Mr. Tate’s argument is as impeccable as the official, if slightly derivative, gravity of his distinguished style; but it is interesting to note that in his zeal to protect the sanctity of literature he is forced to assume that the world consists exclusively of, and even for, serious writers—those who have standards like his—and their readers. If Mr. Brooks has too mechanical and even superficial a conception of the writer’s relation to society, Mr. Tate has none at all; or, rather, he has one so instinctive and unconsciously sentimental, that his views seem inordinately tense, supercilious, and forbidding, When Nicholas Berdyaev and Jacques Maritain use the phrase “social order,” one knows to what they refer: a posi* tive and Catholic conception of moral conduct; but Mr. Tate’s orthodoxy seems to me ambiguous and even familiarly rhetorical. Or is it the orthodoxy of that society which a certain class of modern poets compose all by themselves, with James, Rimbaud, Eliot, et al. as tutelary divinities? Mr. Tate is perfectly right on his terms, and his service is urgent and important; but Mr. Brooks, though less subtle, is sustained by something more than the higher and wider interest Mr. Tate dislikes so contemptuously in modern criticism: he speaks not of the ties that bind sensibilities together but of the forces that protect and foster sensibility itself. In a world where so many millions have lost all contact with books even as household objects, this is surely something more than sentimentality.
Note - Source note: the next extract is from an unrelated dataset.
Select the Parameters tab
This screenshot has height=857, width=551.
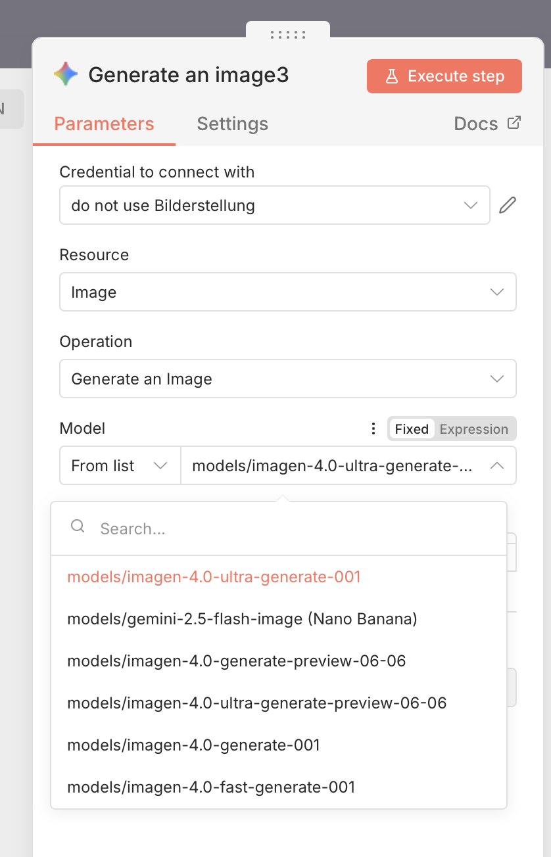(104, 124)
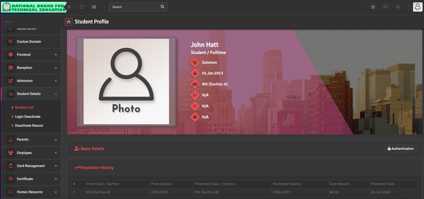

But why, it may be asked, should there be any division between them at all? The answer, perhaps, is that our best critics have always worked in fragments, producing fragmentary elucidations. They have been a race of conscientious fanatics, each with his “near-sighted sincerity,” each sustained by a solemn contempt for the other. And occasionally a barbarian naif will announce his vision, and send them all flying. Such is the effect of Mr. Dahlberg’s frenzied and apocalyptic “Do These Bones Live?”, which is one long imprecation in exultant grief and rage against those who have taken the humanity out of life and life out of literature. It is not so much a book as a jeremiad, and it is written in a language of prophecy and religious zeal that is fantastic only in its coruscating intensity. That isolation which is to Mr, Blackmur a condition of craft and to Mr. Tate the very security of the serious artist here becomes the isolation of all those generous and stricken spirits who have been exiled by the materialism of the word, of selfishness, of artistic cult, of politics, and of conduct; and it is with the unregenerate forgotten zeal of an almost primitive Christianity that this ex-Communist urges us to recover our humanity, as if to say: I implore you, believe that all your literature and all your talk of literature may be nothing but words!